• Extracted text:
□ □ □ □ □
My Raleigh India 10K Experience.
My Raleigh experience was so much more than I had hoped for. It was made so amazing by the people I shared the experience with, the local communities we were working with and the guys and girls taking part in the expedition. I often felt like the luckiest girl alive and although we worked hard seeing the results of our hard work and the affect it had on the people I worked with made it all worthwhile.
While I was fundraising for my Raleigh expedition I found it quite difficult to explain what I was raising money for even though there are many resources available through the Raleigh website and head office. I think Raleigh is something you can find hard to fully understand and appreciate until you have seen first hand what they achieve.
Raleigh is first and for most a youth development charity. Their aim is to allow young people to develop personally and improve their leadership skills through experiential learning. This is something I was not sure I believed in before I set off on my expedition. My interest in Raleigh was with the projects they undertake in the countries they work in and India was the country I opted for because I knew the light quality is stunning and as a photographer this is important. I wanted to have the opportunity to make some work that really made a difference to people and had a real impact. To show the importance of the projects and relationships between Raleigh and the communities they work with as this is what I found difficult to grasp from existing marketing material.
□ □ □ □ □
• Collected material:
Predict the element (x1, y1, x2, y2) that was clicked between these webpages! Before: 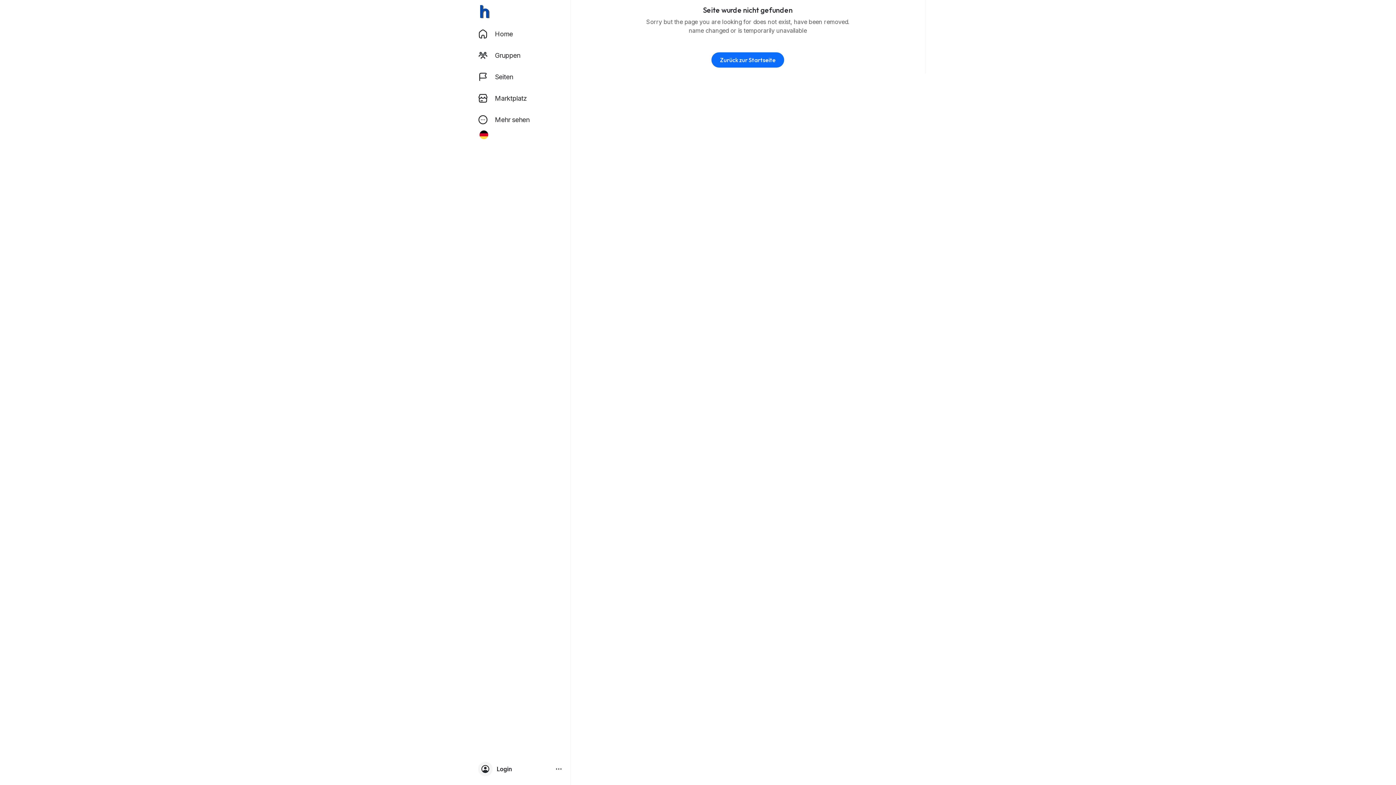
□ □ □ □ □
Answer these questions from the Raleigh India expedition text:
1. How did the writer often feel during the experience?
2. What did the writer find difficult to explain while fundraising?
3. Why did the writer pick India?
The material plays no part in what comes next.

• Exercise solution:
1. Like the luckiest girl alive.
2. What the money was being raised for.
3. The light quality there is stunning, which matters to a photographer.